Keywords: The mathematical objection to artificial (machine) intelligence

Prof. Dr. Jordi Vallverdú
Professor & ICREA Acadèmia researcher, Universitat Autonoma de Barcelona, Catalonia, Spain

Presentation: Cognitive Romanticism: Humans Are Worse than Stochastic Parrots!

Most Humans Are Stochastic Parrots, and LLMs Reveal Our Intellectual Mediocrity. While critics often dismiss large language models (LLMs) as mere "stochastic parrots," I argue that this accusation misunderstands both machine intelligence and, more importantly, human cognition itself. Most human thought is not creative, critical, or unpredictable; it is rote, imitative, and driven by deeply ingrained social, religious, and cognitive biases. The dominance of myth, ideology, and irrational belief systems across cultures reveals that humans themselves function largely as stochastic parrots — endlessly repeating patterns they neither question nor understand. Rather than exposing the limitations of artificial intelligence, LLMs expose the uncomfortable truth about human intellectual mediocrity. In this talk, I will attack the myth of human cognitive exceptionalism, dismantle the romantic notions attached to human "creativity" and "autonomy," and propose a radical redefinition of intelligence beyond humanist illusions. Intelligence, whether in biological or artificial systems, must be seen not as the privilege of a superior species, but as an emergent property of patterned interaction with environments — often stochastic, occasionally innovative, but rarely transcendental.

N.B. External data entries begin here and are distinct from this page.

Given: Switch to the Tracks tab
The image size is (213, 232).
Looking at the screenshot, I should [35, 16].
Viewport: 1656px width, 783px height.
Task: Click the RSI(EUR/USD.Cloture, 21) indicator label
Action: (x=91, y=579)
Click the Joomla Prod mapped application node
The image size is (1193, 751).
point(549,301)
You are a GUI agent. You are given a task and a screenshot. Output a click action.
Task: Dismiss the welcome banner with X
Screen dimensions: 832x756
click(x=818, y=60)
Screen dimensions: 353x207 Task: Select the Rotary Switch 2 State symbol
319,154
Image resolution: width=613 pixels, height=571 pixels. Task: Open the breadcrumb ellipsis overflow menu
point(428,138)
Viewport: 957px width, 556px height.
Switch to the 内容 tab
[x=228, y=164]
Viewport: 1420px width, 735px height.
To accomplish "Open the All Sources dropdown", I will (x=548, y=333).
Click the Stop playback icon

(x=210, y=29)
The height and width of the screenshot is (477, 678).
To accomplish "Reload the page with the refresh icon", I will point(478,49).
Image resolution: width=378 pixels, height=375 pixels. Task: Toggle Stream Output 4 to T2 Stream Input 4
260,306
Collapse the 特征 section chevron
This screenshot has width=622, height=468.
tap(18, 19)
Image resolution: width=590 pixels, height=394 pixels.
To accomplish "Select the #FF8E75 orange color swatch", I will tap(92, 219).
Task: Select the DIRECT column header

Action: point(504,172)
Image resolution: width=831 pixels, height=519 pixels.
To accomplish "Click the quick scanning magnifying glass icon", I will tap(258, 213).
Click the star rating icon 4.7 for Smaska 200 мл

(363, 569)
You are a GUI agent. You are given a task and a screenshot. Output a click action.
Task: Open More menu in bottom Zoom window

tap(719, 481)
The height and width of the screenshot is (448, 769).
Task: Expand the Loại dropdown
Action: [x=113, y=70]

Keywords: Cognitive Romanticism: Humans Are Worse than Stochastic Parrots!

Dr. Hector Zenil
Associate Professor / Senior Lecturer, School of Biomedical Engineering & Imaging Sciences, Faculty of Life Sciences & Medicine & King’s Institute for Artificial Intelligence, King’s College London, UK.

Presentation: Why LLMs Can't Escape the Pattern-Matching Prison if They Don't Learn Recursive Compression

In this talk we will introduce and discuss SuperARC, a new proposed open-ended test based on algorithmic probability to critically evaluate claims of Artificial General Intelligence (AGI) and Artificial Superintelligence (ASI), challenging standard metrics grounded in statistical compression and human-centric tests. By leveraging Kolmogorov complexity rather than Shannon entropy, the test measures fundamental aspects of intelligence, such as synthesis, abstraction, and planning or prediction. Comparing state-of-the-art Large Language Models (LLMs) against a hybrid neurosymbolic approach, we identify inherent limitations in LLMs, highlighting their incremental and fragile performance, and their optimisation primarily for human-language imitation rather than genuine model convergence. These results prompt philosophical reconsideration of how intelligence—both artificial and natural—is conceptualised and assessed.